— Begin EXERCISE INPUT —
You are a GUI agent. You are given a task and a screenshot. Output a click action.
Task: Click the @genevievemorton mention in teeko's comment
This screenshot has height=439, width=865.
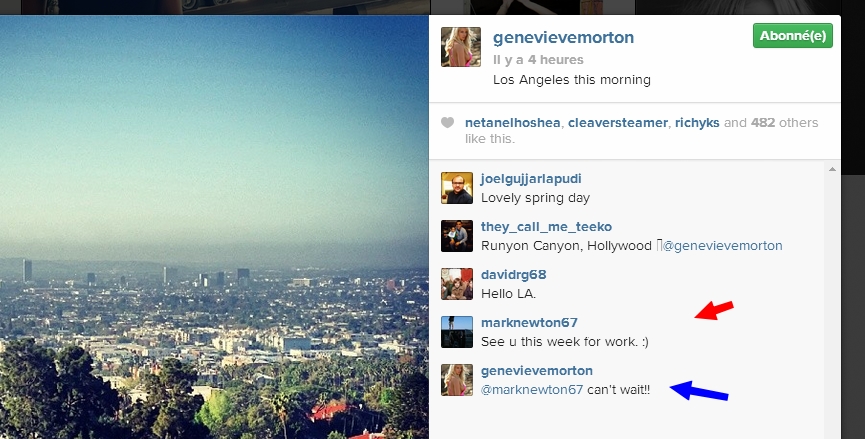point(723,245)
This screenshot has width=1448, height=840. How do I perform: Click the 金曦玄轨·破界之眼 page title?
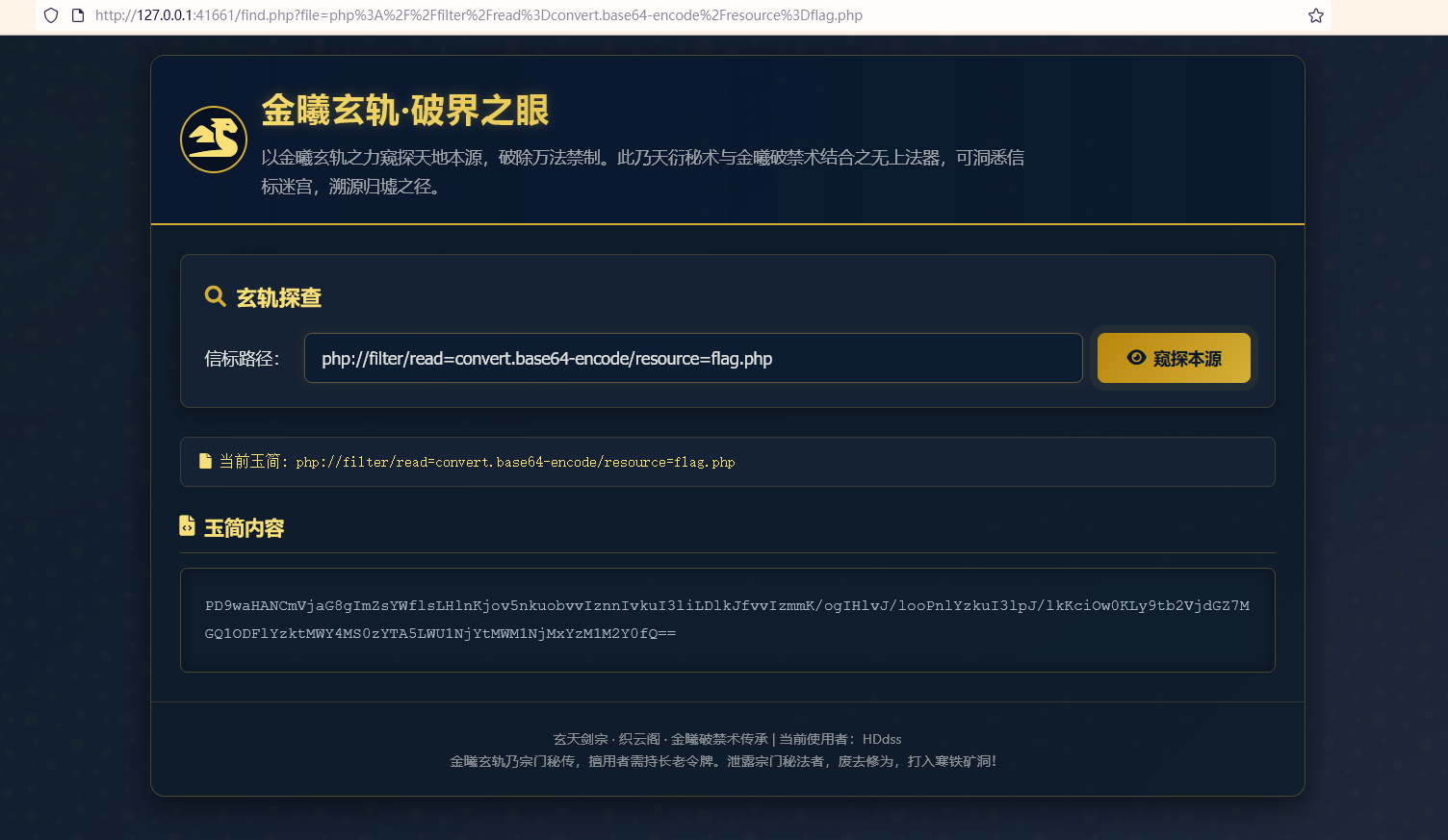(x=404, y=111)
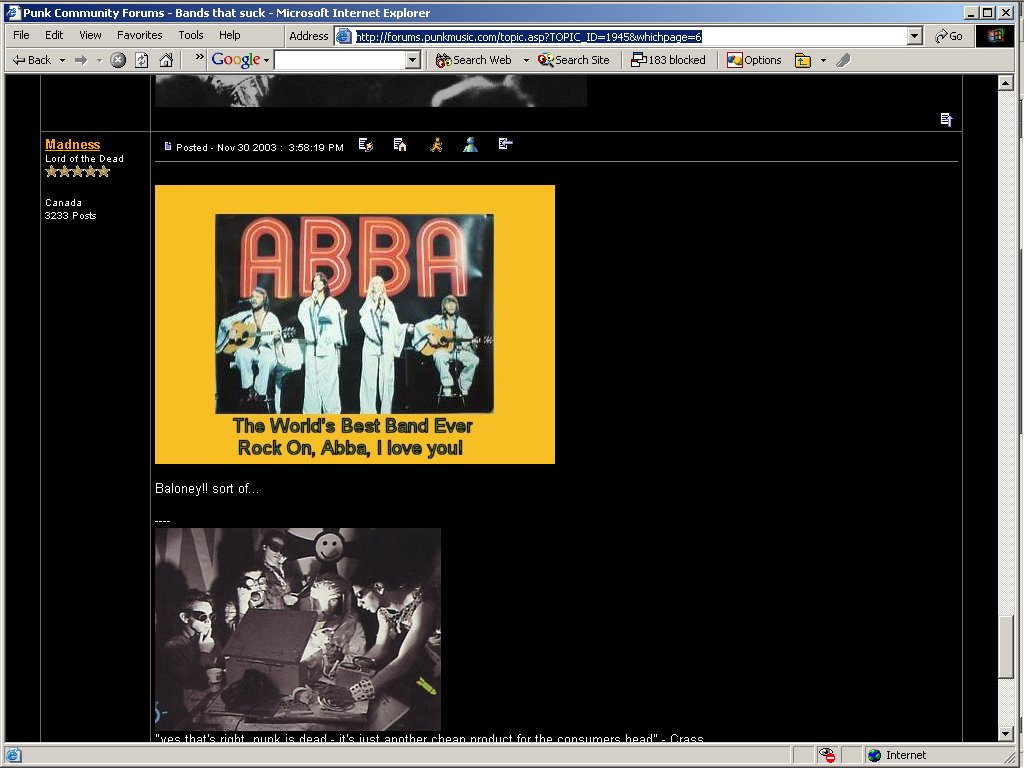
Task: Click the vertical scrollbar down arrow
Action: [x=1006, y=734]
— End EXERCISE INPUT —
GIVEN TASK = Reproduce every line above verbatim, leaving out the pictures.

CORRECT RESPONSE =
You are a GUI agent. You are given a task and a screenshot. Output a click action.
Task: Click the @genevievemorton mention in teeko's comment
This screenshot has height=439, width=865.
point(723,245)
This screenshot has width=1448, height=840. How do I perform: Click the 金曦玄轨·破界之眼 page title?
(x=404, y=111)
Task: Click the vertical scrollbar down arrow
Action: [x=1006, y=734]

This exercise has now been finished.